Is there at least a way for me to arrange that we don't cross paths at least? Yep... still mad!
You are better than this. Better than that crazy woman that came out in the parking lot yesterday. They WANT you to act like the crazy woman (again, I speak from experience) because it somehow justifies to them their own actions. Many times now I avoid entirely or walk away singing "Let It Go" in my head. Yes, it's hard, but we can do this. {hugs}
It gives you the authority to help him obtain a restraining order IF that is what he wants.
Why did it upset you so badly to see your niece sitting on the sofa? And do you think your father could be setting up this family dysfunction? Maybe it would be best to try to get the sane family people together and figure out what is going on. It would be great to pull together more, instead of battling at each other -- particularly if the battles are being orchestrated by things going on behind the scene.
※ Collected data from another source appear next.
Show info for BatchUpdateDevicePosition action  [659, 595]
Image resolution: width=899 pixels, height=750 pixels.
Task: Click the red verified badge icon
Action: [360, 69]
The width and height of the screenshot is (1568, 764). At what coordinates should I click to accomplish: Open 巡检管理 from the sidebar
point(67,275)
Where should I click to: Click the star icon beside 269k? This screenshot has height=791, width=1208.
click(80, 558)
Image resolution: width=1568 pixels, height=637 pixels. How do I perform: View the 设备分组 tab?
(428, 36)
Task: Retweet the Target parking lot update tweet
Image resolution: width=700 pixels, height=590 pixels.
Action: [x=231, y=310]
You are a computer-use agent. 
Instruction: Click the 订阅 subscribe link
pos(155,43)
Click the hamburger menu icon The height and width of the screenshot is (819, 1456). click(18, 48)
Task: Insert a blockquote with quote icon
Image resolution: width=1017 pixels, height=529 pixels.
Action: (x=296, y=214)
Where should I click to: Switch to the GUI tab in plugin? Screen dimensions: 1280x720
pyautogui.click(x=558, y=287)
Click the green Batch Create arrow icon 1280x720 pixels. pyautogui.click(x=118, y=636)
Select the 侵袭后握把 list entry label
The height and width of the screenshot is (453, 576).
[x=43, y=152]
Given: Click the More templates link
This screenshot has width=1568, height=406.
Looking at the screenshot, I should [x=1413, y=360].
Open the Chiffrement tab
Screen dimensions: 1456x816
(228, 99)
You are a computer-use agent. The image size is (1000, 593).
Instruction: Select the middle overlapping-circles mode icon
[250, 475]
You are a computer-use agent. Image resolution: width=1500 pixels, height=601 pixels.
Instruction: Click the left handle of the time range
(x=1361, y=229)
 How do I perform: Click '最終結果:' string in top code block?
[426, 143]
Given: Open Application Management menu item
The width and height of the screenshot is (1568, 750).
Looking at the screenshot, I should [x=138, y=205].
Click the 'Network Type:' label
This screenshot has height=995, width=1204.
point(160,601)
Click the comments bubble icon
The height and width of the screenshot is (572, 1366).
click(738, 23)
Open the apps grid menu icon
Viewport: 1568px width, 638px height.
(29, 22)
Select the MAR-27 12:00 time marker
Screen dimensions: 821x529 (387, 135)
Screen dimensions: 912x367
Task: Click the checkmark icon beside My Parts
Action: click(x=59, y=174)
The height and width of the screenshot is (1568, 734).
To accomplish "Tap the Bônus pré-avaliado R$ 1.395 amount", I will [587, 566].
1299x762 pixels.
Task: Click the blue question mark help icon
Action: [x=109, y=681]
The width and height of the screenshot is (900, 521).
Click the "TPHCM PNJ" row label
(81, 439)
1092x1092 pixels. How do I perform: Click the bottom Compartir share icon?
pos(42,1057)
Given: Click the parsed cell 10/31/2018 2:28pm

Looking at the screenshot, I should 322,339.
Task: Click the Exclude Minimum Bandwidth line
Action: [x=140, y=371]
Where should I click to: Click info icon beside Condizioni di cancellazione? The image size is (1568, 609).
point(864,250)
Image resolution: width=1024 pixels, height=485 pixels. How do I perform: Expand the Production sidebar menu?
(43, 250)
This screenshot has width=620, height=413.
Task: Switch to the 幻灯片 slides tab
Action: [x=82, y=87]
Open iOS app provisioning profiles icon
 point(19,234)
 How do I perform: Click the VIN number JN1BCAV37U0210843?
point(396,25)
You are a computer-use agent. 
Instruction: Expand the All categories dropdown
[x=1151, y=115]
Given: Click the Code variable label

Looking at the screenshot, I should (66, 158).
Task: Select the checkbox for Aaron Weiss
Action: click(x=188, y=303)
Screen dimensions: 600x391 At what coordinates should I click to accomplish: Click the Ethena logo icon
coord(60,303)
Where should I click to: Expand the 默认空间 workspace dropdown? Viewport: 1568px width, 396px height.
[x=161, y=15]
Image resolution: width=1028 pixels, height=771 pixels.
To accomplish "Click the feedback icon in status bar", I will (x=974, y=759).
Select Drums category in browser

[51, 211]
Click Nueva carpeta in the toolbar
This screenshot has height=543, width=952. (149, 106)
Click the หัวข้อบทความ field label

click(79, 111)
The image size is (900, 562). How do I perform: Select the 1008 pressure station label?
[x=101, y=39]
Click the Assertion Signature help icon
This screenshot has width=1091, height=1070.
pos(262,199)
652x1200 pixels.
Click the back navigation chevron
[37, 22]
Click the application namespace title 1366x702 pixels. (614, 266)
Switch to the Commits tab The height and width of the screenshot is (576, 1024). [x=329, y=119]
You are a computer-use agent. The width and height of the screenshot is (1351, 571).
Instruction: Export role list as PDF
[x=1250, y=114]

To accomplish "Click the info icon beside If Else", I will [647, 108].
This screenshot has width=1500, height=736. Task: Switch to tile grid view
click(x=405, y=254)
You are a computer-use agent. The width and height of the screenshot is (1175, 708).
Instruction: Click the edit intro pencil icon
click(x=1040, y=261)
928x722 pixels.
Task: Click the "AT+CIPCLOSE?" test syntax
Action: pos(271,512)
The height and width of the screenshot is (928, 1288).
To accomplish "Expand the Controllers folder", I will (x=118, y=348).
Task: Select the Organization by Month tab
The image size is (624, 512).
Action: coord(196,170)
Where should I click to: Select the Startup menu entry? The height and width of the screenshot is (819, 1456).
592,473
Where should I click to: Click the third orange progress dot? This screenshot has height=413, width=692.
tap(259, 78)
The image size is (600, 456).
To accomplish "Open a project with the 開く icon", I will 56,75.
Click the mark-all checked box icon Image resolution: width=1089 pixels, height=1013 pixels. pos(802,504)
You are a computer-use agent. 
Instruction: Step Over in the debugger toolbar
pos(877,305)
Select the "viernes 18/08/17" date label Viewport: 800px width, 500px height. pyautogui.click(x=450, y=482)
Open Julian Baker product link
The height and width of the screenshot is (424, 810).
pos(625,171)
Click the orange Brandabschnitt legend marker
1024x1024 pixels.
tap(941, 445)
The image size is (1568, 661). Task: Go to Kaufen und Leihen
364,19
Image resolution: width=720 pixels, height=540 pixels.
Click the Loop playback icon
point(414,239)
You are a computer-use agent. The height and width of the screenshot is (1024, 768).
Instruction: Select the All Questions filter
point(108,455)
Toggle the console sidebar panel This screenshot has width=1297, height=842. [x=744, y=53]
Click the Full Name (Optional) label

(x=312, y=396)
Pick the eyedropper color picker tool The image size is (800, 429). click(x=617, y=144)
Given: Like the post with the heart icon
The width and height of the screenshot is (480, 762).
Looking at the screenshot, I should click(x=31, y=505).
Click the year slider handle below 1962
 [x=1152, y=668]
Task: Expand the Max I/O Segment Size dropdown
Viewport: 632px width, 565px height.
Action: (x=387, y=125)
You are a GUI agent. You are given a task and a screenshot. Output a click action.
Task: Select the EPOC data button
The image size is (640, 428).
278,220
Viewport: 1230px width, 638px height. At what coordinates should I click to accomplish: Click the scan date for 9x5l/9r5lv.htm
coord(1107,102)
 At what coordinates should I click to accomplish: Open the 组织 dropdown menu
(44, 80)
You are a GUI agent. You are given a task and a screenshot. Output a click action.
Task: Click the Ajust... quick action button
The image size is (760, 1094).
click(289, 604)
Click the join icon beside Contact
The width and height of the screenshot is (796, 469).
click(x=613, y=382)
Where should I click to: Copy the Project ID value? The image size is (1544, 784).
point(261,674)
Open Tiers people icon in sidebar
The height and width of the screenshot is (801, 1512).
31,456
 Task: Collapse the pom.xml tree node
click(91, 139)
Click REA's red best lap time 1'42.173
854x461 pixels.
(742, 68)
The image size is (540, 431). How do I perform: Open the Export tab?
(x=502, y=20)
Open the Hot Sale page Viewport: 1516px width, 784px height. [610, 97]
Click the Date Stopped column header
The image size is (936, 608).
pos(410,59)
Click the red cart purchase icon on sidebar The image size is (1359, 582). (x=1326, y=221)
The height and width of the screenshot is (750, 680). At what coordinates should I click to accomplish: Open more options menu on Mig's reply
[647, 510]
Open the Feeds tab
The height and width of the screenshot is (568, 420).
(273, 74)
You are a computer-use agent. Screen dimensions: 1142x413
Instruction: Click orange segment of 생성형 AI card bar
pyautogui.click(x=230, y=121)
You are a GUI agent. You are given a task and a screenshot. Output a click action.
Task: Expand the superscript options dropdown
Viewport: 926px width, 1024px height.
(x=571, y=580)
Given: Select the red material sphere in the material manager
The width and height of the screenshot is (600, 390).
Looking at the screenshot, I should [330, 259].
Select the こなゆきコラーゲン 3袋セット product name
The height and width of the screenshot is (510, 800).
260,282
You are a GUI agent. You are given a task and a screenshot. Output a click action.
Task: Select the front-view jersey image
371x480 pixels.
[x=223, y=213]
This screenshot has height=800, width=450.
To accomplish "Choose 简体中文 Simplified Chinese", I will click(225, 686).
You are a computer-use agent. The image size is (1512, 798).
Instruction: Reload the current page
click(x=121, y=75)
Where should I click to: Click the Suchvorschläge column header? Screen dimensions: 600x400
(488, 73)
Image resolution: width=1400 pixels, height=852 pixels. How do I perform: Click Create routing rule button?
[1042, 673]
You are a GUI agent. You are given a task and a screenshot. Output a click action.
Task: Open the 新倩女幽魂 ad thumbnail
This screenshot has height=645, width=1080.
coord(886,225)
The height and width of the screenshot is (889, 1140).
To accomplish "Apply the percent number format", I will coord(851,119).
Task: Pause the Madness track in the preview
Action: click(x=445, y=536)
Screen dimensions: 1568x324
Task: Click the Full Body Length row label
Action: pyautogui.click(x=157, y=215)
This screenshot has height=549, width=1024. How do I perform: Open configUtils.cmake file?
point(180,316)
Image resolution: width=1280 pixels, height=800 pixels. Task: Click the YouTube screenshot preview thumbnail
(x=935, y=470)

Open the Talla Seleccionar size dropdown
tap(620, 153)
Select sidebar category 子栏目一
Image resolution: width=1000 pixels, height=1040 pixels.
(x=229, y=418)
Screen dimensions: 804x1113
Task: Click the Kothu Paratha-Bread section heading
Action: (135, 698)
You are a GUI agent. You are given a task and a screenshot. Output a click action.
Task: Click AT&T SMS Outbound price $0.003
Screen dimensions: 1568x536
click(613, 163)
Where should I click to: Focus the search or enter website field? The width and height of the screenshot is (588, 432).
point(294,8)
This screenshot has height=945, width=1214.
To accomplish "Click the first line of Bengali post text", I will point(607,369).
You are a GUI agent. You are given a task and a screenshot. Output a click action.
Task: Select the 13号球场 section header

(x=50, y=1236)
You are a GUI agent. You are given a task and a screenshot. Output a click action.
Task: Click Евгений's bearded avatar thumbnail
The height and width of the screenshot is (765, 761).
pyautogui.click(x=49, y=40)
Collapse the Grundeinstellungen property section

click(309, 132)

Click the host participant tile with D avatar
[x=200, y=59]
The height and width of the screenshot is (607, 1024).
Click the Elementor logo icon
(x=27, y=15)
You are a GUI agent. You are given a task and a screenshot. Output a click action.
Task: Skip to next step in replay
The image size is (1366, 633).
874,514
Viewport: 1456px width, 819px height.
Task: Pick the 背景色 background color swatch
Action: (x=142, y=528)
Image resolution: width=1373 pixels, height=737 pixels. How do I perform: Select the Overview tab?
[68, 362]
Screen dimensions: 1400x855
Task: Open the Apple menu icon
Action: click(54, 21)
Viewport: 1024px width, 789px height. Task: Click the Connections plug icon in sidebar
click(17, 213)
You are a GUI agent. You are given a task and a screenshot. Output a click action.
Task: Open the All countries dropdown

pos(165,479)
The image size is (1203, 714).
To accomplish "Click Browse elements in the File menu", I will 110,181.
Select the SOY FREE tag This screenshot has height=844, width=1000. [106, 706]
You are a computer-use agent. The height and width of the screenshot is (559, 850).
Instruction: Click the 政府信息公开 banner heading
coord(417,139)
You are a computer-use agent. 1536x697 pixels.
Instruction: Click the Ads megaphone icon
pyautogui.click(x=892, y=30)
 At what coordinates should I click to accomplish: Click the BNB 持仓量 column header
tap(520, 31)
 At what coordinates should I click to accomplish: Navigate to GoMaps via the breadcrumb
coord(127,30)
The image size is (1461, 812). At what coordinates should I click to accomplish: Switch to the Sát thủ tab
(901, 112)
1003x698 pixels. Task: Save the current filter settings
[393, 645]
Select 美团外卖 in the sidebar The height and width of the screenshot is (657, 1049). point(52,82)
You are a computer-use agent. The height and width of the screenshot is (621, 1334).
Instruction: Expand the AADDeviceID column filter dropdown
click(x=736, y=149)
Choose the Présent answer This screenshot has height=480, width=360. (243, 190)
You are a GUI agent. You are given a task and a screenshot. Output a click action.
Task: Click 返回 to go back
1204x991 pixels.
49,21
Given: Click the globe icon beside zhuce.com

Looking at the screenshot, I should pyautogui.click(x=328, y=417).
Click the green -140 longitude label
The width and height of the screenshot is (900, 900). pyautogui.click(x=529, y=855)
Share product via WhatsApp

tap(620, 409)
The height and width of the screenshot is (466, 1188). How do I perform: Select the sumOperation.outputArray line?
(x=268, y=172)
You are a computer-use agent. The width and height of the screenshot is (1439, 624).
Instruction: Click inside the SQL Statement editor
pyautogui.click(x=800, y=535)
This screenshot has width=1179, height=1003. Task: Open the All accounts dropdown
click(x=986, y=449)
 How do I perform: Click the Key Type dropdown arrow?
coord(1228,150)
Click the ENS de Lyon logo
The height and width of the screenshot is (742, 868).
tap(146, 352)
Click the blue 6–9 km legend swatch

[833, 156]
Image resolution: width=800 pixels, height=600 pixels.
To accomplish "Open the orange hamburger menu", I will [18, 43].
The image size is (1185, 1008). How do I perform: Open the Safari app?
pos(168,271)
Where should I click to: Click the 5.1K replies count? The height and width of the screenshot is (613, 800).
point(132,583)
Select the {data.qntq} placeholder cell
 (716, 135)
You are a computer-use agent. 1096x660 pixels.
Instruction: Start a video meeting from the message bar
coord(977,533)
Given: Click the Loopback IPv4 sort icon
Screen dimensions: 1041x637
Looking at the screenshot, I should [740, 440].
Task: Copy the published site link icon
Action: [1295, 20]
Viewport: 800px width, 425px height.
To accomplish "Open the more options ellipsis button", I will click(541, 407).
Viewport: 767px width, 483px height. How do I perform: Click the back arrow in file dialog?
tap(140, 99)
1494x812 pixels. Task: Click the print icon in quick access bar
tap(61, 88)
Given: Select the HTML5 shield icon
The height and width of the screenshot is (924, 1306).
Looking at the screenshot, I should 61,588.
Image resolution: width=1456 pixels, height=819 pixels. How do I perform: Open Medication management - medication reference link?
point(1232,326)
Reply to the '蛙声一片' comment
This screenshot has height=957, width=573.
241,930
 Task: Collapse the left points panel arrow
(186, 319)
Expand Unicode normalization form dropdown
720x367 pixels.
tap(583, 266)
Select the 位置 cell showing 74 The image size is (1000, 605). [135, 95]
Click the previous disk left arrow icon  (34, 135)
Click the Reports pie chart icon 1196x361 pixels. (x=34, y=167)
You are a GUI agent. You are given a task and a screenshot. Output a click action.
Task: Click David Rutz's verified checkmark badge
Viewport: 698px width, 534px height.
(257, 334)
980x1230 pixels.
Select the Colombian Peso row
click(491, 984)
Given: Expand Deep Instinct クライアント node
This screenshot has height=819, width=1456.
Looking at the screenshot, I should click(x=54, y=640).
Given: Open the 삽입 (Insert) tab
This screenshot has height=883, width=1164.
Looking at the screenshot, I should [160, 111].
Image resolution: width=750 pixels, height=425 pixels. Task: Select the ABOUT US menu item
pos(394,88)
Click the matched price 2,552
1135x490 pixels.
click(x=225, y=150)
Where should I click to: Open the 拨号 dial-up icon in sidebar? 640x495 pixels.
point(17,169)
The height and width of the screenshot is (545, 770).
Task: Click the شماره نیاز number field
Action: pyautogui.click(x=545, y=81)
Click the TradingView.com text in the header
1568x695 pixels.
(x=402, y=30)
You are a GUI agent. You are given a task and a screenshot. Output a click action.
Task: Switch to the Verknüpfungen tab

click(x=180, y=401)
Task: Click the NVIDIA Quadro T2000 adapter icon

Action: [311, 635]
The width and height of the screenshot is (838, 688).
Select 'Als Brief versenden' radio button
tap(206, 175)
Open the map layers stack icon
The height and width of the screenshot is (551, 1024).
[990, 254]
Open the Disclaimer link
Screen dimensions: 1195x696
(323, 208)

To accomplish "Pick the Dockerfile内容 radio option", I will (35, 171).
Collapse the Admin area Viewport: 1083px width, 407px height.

And whatever you do, don't hurt yourself to try to serve your father. We have to remember how important we are, and that our needs count just as much. If we don't take care of ourselves, no one will. Big hugs to you as you work through this. Don't let the anger eat you from inside. I know that it can. I am forever wrestling with my own anger over the unfairness of things.
im not trying to be snarfly because everything is complicated in elder care and we all succumb to emotion sometimes .. you may need your family at some point so dont drive them away ..
I was snipping and snarling today at my sig other because he went to the gym instead of being with me at my parent's house to help me sort and move out some of the items.
Next time, tell them to "talk to the hand" as you don't want to get into any fights over Dad's care. And if they think they can do a better job, let them at it. You are doing what you think is best for your Dad, and you are now burning out. Welcome to the club. Pat yourself on the back for doing all that you have been doing, and walk away with a smile.